EXERCISE DETAILS: Copy out the listing below, substituting "Find an element" for every occurrence of "Locate an element" and keeping everything else unchanged.

MATERIAL SUPPLIED:
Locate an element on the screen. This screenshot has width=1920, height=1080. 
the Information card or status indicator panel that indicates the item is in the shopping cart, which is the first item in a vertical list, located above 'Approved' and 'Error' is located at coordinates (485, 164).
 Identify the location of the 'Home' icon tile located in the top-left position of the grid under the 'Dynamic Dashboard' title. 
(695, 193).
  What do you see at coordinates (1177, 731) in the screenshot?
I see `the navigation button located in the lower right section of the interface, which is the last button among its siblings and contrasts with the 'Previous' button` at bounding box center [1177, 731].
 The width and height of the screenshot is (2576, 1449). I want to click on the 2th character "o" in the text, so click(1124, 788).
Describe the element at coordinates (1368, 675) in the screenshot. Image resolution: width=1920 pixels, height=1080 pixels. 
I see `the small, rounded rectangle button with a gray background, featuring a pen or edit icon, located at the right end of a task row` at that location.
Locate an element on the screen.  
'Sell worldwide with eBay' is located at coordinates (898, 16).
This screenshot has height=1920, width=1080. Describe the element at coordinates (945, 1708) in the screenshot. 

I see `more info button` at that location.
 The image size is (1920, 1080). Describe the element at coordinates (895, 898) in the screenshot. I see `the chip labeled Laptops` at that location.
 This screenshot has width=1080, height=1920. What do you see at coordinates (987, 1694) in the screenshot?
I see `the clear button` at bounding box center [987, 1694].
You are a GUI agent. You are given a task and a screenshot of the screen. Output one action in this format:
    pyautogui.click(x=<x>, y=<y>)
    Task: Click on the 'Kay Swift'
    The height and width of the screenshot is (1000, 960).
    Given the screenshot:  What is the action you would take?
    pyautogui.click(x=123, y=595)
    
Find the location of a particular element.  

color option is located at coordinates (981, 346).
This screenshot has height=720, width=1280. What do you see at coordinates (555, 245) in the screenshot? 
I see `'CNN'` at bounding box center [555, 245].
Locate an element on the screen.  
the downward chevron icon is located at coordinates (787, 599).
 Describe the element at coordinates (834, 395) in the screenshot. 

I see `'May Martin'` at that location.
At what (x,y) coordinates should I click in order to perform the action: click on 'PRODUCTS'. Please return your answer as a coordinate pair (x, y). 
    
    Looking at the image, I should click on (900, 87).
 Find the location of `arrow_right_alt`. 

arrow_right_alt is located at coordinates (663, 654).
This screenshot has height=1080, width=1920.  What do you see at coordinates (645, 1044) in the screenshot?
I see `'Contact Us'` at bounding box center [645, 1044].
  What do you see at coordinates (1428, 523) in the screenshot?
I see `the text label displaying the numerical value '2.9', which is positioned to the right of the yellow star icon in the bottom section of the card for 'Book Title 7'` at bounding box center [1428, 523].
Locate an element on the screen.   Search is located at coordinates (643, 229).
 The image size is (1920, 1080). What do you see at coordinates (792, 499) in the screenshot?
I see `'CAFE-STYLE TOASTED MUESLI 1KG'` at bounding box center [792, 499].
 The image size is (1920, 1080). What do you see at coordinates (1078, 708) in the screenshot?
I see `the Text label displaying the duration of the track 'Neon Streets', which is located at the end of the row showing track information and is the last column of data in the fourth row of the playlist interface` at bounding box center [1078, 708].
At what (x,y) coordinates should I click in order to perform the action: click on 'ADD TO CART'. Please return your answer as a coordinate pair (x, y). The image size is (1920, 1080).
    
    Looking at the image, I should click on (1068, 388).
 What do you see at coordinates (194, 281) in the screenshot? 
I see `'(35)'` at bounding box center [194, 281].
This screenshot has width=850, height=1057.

ANSWER TO THE PROBLEM:
Find an element on the screen. This screenshot has width=1920, height=1080. 
the Information card or status indicator panel that indicates the item is in the shopping cart, which is the first item in a vertical list, located above 'Approved' and 'Error' is located at coordinates (485, 164).
 Identify the location of the 'Home' icon tile located in the top-left position of the grid under the 'Dynamic Dashboard' title. 
(695, 193).
  What do you see at coordinates (1177, 731) in the screenshot?
I see `the navigation button located in the lower right section of the interface, which is the last button among its siblings and contrasts with the 'Previous' button` at bounding box center [1177, 731].
 The width and height of the screenshot is (2576, 1449). I want to click on the 2th character "o" in the text, so click(1124, 788).
Describe the element at coordinates (1368, 675) in the screenshot. Image resolution: width=1920 pixels, height=1080 pixels. 
I see `the small, rounded rectangle button with a gray background, featuring a pen or edit icon, located at the right end of a task row` at that location.
Find an element on the screen.  
'Sell worldwide with eBay' is located at coordinates (898, 16).
This screenshot has height=1920, width=1080. Describe the element at coordinates (945, 1708) in the screenshot. 

I see `more info button` at that location.
 The image size is (1920, 1080). Describe the element at coordinates (895, 898) in the screenshot. I see `the chip labeled Laptops` at that location.
 This screenshot has width=1080, height=1920. What do you see at coordinates (987, 1694) in the screenshot?
I see `the clear button` at bounding box center [987, 1694].
You are a GUI agent. You are given a task and a screenshot of the screen. Output one action in this format:
    pyautogui.click(x=<x>, y=<y>)
    Task: Click on the 'Kay Swift'
    The height and width of the screenshot is (1000, 960).
    Given the screenshot:  What is the action you would take?
    pyautogui.click(x=123, y=595)
    
Find the location of a particular element.  

color option is located at coordinates (981, 346).
This screenshot has height=720, width=1280. What do you see at coordinates (555, 245) in the screenshot? 
I see `'CNN'` at bounding box center [555, 245].
Find an element on the screen.  
the downward chevron icon is located at coordinates (787, 599).
 Describe the element at coordinates (834, 395) in the screenshot. 

I see `'May Martin'` at that location.
At what (x,y) coordinates should I click in order to perform the action: click on 'PRODUCTS'. Please return your answer as a coordinate pair (x, y). 
    
    Looking at the image, I should click on (900, 87).
 Find the location of `arrow_right_alt`. 

arrow_right_alt is located at coordinates (663, 654).
This screenshot has height=1080, width=1920.  What do you see at coordinates (645, 1044) in the screenshot?
I see `'Contact Us'` at bounding box center [645, 1044].
  What do you see at coordinates (1428, 523) in the screenshot?
I see `the text label displaying the numerical value '2.9', which is positioned to the right of the yellow star icon in the bottom section of the card for 'Book Title 7'` at bounding box center [1428, 523].
Find an element on the screen.   Search is located at coordinates (643, 229).
 The image size is (1920, 1080). What do you see at coordinates (792, 499) in the screenshot?
I see `'CAFE-STYLE TOASTED MUESLI 1KG'` at bounding box center [792, 499].
 The image size is (1920, 1080). What do you see at coordinates (1078, 708) in the screenshot?
I see `the Text label displaying the duration of the track 'Neon Streets', which is located at the end of the row showing track information and is the last column of data in the fourth row of the playlist interface` at bounding box center [1078, 708].
At what (x,y) coordinates should I click in order to perform the action: click on 'ADD TO CART'. Please return your answer as a coordinate pair (x, y). The image size is (1920, 1080).
    
    Looking at the image, I should click on (1068, 388).
 What do you see at coordinates (194, 281) in the screenshot? 
I see `'(35)'` at bounding box center [194, 281].
This screenshot has width=850, height=1057.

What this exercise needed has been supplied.